**PROMPT:** Restate word for word the lines that begin the listing and end with the line holding "Help Center (550, 1588)".

===== EXERCISE MATERIAL

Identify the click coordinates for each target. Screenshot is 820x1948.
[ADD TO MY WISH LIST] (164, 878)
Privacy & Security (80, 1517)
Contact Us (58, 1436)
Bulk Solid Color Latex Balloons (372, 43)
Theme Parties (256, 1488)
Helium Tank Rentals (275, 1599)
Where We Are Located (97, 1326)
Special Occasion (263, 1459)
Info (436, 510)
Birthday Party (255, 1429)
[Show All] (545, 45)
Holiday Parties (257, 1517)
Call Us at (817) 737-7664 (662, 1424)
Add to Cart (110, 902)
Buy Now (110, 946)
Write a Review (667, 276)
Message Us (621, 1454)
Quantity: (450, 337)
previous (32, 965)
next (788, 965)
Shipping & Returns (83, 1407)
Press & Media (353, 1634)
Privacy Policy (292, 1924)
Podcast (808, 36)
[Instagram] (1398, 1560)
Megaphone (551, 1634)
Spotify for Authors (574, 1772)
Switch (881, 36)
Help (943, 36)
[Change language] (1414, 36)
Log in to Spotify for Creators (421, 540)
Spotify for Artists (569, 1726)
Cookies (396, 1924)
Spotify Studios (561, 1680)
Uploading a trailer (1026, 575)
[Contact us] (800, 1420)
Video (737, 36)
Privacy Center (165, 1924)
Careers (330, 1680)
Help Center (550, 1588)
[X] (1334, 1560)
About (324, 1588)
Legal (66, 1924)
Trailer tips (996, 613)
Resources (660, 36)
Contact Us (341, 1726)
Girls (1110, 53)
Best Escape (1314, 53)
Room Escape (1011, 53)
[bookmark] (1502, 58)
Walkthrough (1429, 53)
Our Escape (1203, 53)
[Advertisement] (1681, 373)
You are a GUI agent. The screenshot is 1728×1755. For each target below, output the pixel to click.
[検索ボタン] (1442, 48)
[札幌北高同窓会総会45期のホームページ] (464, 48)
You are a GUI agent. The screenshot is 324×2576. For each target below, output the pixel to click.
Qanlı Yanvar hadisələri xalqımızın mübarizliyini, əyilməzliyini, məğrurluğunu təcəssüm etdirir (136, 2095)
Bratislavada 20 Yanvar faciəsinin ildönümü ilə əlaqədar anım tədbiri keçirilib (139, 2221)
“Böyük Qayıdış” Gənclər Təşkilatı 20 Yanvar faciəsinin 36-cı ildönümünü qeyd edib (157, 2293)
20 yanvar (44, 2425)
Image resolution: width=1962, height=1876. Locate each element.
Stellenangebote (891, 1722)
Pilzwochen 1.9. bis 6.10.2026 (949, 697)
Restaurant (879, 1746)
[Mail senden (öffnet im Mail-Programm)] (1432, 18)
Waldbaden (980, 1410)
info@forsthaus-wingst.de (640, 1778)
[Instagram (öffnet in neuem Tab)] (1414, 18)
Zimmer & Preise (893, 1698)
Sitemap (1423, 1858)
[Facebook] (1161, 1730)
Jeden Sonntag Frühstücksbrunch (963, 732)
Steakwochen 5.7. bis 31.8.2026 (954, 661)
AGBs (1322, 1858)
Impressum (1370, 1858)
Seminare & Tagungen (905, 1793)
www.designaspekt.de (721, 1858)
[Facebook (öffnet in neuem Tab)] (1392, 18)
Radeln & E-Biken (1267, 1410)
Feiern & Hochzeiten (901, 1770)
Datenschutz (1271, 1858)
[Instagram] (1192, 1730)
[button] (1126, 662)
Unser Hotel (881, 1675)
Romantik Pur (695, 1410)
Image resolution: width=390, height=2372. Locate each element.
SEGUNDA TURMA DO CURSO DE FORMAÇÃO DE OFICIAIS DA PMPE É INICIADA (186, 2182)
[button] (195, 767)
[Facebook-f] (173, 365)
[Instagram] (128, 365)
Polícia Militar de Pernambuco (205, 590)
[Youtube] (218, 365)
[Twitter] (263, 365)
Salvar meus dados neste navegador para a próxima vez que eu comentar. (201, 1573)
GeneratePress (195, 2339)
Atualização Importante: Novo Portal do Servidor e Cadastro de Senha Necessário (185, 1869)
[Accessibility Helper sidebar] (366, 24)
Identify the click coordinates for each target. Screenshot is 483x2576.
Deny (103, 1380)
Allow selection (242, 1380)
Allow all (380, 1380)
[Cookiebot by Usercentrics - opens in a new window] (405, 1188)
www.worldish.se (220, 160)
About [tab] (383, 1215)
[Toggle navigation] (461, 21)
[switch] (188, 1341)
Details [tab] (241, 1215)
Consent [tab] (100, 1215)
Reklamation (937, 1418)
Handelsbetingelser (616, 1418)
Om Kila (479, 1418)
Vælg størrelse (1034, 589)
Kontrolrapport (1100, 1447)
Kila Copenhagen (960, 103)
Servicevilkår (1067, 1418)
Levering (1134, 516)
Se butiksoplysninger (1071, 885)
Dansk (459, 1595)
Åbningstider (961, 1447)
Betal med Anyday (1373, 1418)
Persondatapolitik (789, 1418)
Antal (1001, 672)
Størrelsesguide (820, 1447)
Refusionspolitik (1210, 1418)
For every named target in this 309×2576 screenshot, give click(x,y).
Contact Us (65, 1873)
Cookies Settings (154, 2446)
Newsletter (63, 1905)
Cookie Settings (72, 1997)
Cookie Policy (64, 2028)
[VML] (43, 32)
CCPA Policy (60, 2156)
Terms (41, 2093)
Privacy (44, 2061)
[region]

==========

**REPLY:**
Identify the click coordinates for each target. Screenshot is 820x1948.
[ADD TO MY WISH LIST] (164, 878)
Privacy & Security (80, 1517)
Contact Us (58, 1436)
Bulk Solid Color Latex Balloons (372, 43)
Theme Parties (256, 1488)
Helium Tank Rentals (275, 1599)
Where We Are Located (97, 1326)
Special Occasion (263, 1459)
Info (436, 510)
Birthday Party (255, 1429)
[Show All] (545, 45)
Holiday Parties (257, 1517)
Call Us at (817) 737-7664 (662, 1424)
Add to Cart (110, 902)
Buy Now (110, 946)
Write a Review (667, 276)
Message Us (621, 1454)
Quantity: (450, 337)
previous (32, 965)
next (788, 965)
Shipping & Returns (83, 1407)
Press & Media (353, 1634)
Privacy Policy (292, 1924)
Podcast (808, 36)
[Instagram] (1398, 1560)
Megaphone (551, 1634)
Spotify for Authors (574, 1772)
Switch (881, 36)
Help (943, 36)
[Change language] (1414, 36)
Log in to Spotify for Creators (421, 540)
Spotify for Artists (569, 1726)
Cookies (396, 1924)
Spotify Studios (561, 1680)
Uploading a trailer (1026, 575)
[Contact us] (800, 1420)
Video (737, 36)
Privacy Center (165, 1924)
Careers (330, 1680)
Help Center (550, 1588)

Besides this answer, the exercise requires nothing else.